Kinder Morgan’s proposed pipeline expansion is caught amidst a “challenging” time of transition, from the country’s shift to a low-carbon economy to court victories that have reshaped First Nations’ land claims, says an appointee to a federal ministerial panel gathering community reaction to the $6.8-billion plan.

Kim Baird, one of three members of the advisory panel, made the point Tuesday in Vancouver during a break in public hearings examining the controversial expansion of the Trans Mountain pipeline between the Alberta oil sands and Burnaby, B.C.

The panel was appointed by the Liberal government to conduct additional work even after the National Energy Board recommended approval, with conditions.

During Tuesday’s hearing, Vancouver Mayor Gregor Robertson launched a blunt attack on the proposal, raising concerns about the financial, social and environmental cost of a possible spill linked to either the expanded pipeline or increased tanker traffic it would generate.

In an interview, Ms. Baird, a former chief of the Tsawwassen First Nation near Vancouver, acknowledged the ongoing debate.

“I think it’s an extremely challenging time for any project [given] what seems to be changing goal posts,” she said.

“The debate it triggers is, I think, reflective of the transition Canada is going to be in, in the foreseeable future from what I can observe.”

Ms. Baird noted the pipeline proposal is being debated at a time of change, including the election of a federal government committed to revamping the environmental assessment process to regain public trust, as well as case law evolving on the issues of First Nations’ rights and title.

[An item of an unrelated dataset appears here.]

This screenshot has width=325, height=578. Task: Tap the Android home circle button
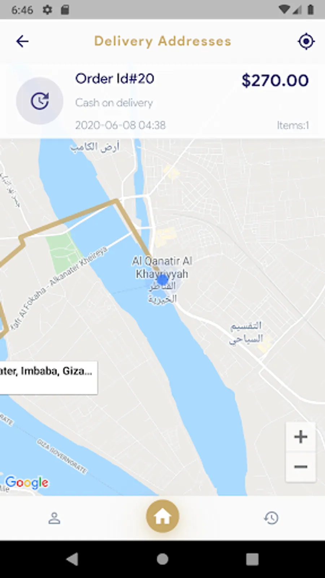(x=163, y=559)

However, she did not take a stand on the project. She noted the panel, appointed by Natural Resources Minister Jim Carr, is focused on gathering community input on the previous National Energy Board review and determining whether there are things the NEB process did not examine adequately.

“It’s not my job to agree or disagree; it’s to relay the public’s view to the minister,” she said. “It’s not in our terms of reference to make recommendations or a decision on this project.”

The NEB review concluded with the approval of the expansion of the oil pipeline subject to 157 conditions.

But Mr. Carr established the panel, which is to come up with a report ahead of the federal cabinet reaching a final decision on the project by Dec. 19.

Ms. Baird said themes emerging in the hearings include the sense that the scope of the NEB process didn’t adequately assess spill risk or climate change, and First Nations’ concerns that consultation has been inadequate.

She said it appears the public is welcoming the opportunity to be heard by the panel and that their comments have been enlightening, though she did not elaborate on specifics Tuesday. “There’s usually some kernels we get every meeting.”

She said it will be up to Mr. Carr to decide on the release of the panel’s report.

The City of Vancouver has launched a court challenge to quash the NEB’s recommended approval, joining other groups, including environmentalists and First Nations, who have launched legal attacks.

On Tuesday, Mr. Robertson came to the hearing to further present his concerns. Once again, the mayor said the NEB process was flawed and biased, and the pipeline is too risky for the city, region and Canada.

Following the proceedings, Mr. Robertson predicted a “huge impact” on support for the Liberals on the West Coast if they approve the pipeline.

Asked whether federal approval of the pipeline expansion would damage a robust relationship with Prime Minister Justin Trudeau – who, in December was the first sitting prime minister since his father in the 1970s to visit Vancouver City Hall – the mayor said he had faith Ottawa would make the “right decision” and find other solutions to support Alberta’s needs given the challenges that province is facing due to the declining cost of oil.